Adversarial Examples Might be Avoidable: The Role of Data Concentration in Adversarial Robustness
This work addresses the problem of adversarial robustness in machine learning for researchers, offering theoretical insights that challenge the notion of unavoidable adversarial examples.
The paper investigates whether adversarial examples are unavoidable by showing that data concentration on small-volume subsets determines robust classifier existence, and demonstrates that for data on low-dimensional linear subspaces, classifiers can achieve data-dependent polyhedral robustness guarantees.

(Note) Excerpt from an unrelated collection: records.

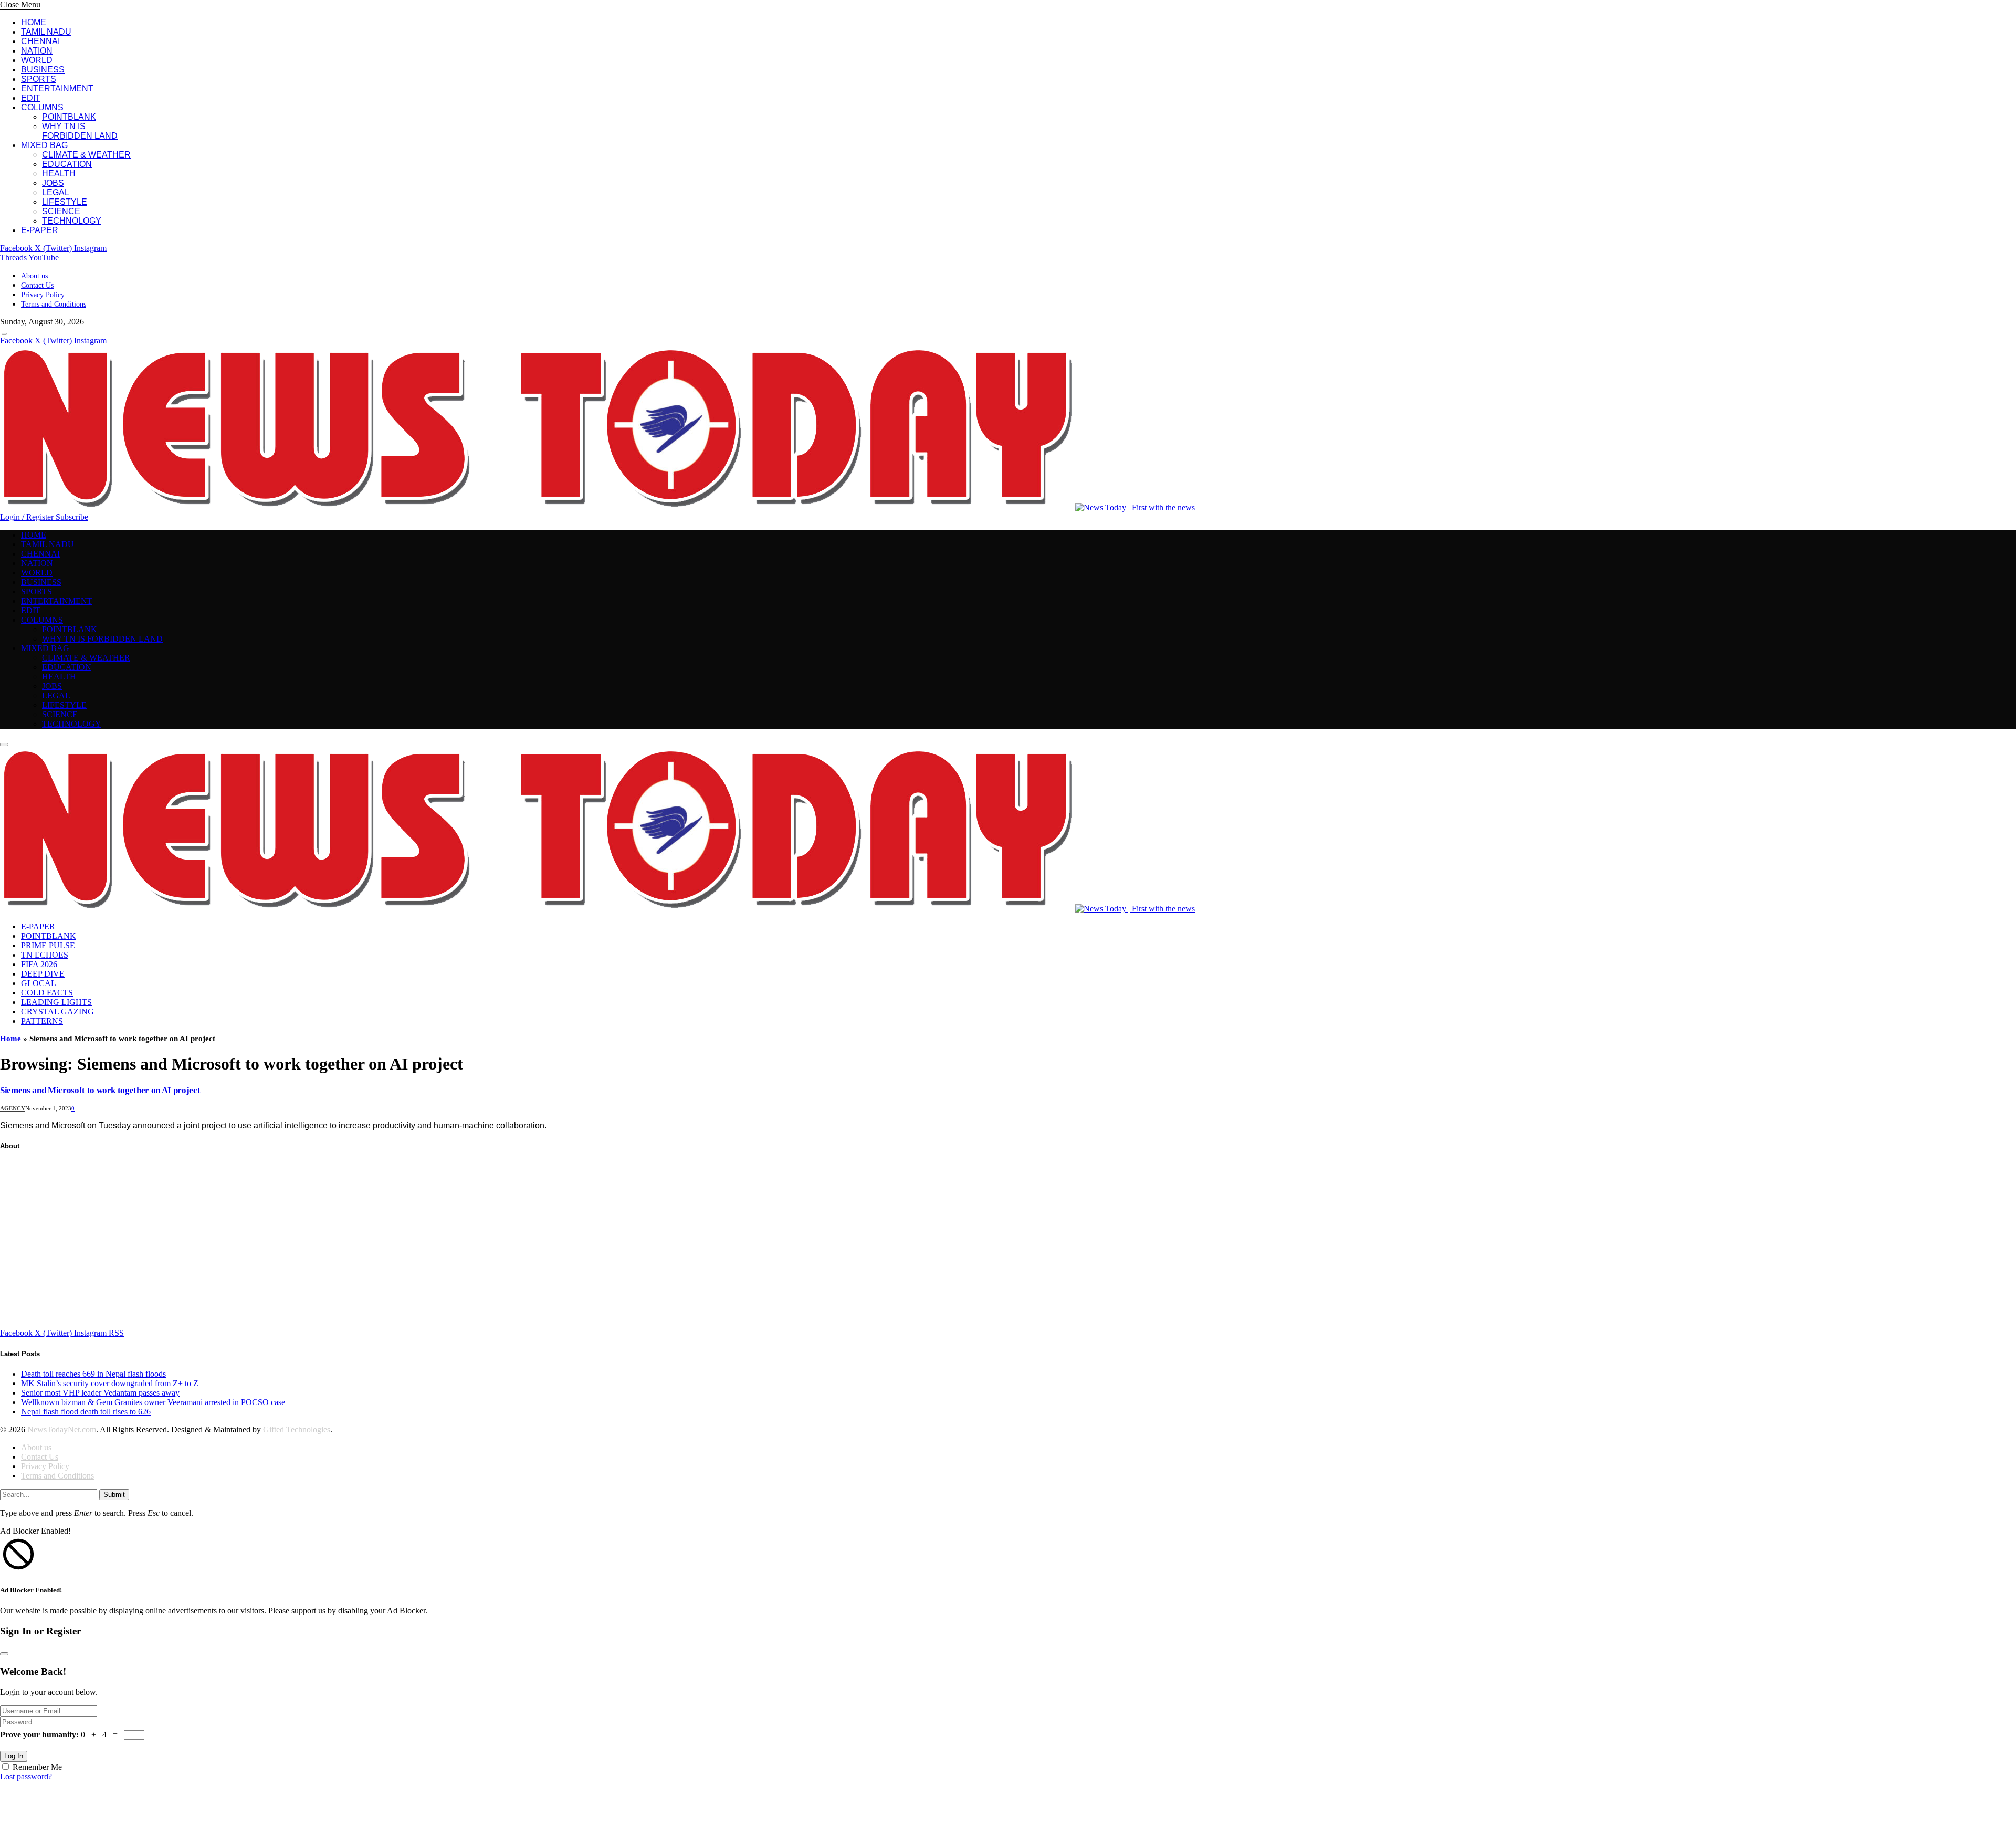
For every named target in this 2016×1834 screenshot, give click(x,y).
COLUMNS (42, 107)
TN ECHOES (44, 954)
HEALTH (59, 173)
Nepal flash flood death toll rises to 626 (86, 1411)
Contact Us (37, 285)
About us (34, 276)
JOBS (53, 183)
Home (10, 1038)
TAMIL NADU (46, 31)
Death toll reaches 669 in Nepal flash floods (93, 1373)
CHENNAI (40, 41)
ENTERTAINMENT (57, 88)
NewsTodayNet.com (61, 1429)
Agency (12, 1108)
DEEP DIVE (43, 973)
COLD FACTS (47, 992)
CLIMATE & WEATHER (86, 154)
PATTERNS (42, 1020)
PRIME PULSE (48, 945)
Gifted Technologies (296, 1429)
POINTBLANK (69, 116)
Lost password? (26, 1776)
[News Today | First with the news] (597, 507)
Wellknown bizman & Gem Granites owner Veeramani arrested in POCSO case (153, 1402)
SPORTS (38, 79)
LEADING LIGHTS (56, 1002)
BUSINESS (43, 69)
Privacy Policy (43, 295)
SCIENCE (61, 211)
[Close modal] (4, 1653)
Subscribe (72, 516)
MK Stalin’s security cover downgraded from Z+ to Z (109, 1383)
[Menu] (4, 334)
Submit (114, 1494)
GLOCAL (38, 983)
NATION (36, 50)
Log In (13, 1756)
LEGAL (55, 192)
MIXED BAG (44, 145)
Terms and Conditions (53, 304)
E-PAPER (39, 230)
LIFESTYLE (64, 201)
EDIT (30, 97)
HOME (33, 22)
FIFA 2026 (39, 964)
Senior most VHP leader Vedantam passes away (100, 1392)
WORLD (36, 60)
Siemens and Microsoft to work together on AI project (100, 1090)
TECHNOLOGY (71, 220)
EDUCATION (67, 164)
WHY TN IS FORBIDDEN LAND (80, 131)
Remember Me (37, 1767)
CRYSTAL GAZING (57, 1011)
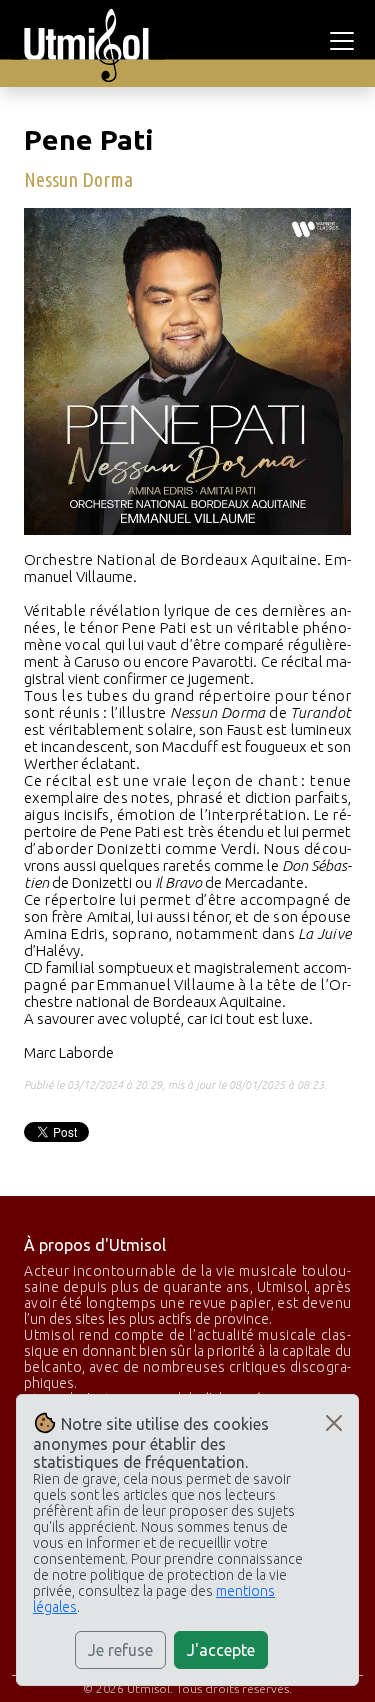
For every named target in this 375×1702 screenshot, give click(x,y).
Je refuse (120, 1650)
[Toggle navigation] (345, 41)
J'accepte (221, 1650)
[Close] (334, 1423)
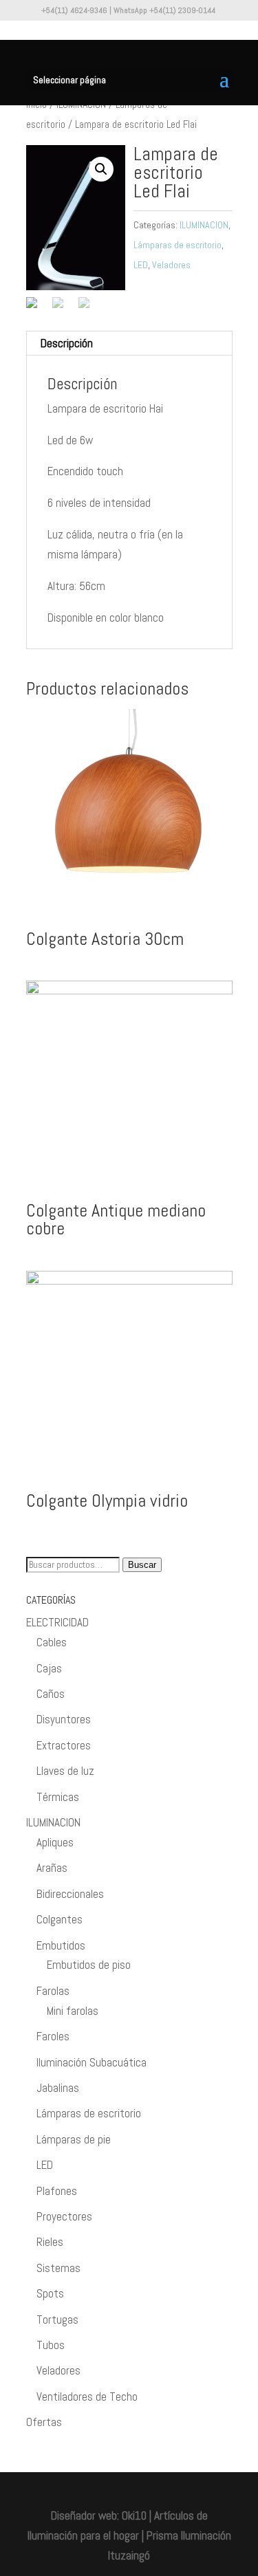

The susceptibility of modern machine learning classifiers to adversarial examples has motivated theoretical results suggesting that these might be unavoidable. However, these results can be too general to be applicable to natural data distributions. Indeed, humans are quite robust for tasks involving vision. This apparent conflict motivates a deeper dive into the question: Are adversarial examples truly unavoidable? In this work, we theoretically demonstrate that a key property of the data distribution -- concentration on small-volume subsets of the input space -- determines whether a robust classifier exists. We further demonstrate that, for a data distribution concentrated on a union of low-dimensional linear subspaces, utilizing structure in data naturally leads to classifiers that enjoy data-dependent polyhedral robustness guarantees, improving upon methods for provable certification in certain regimes.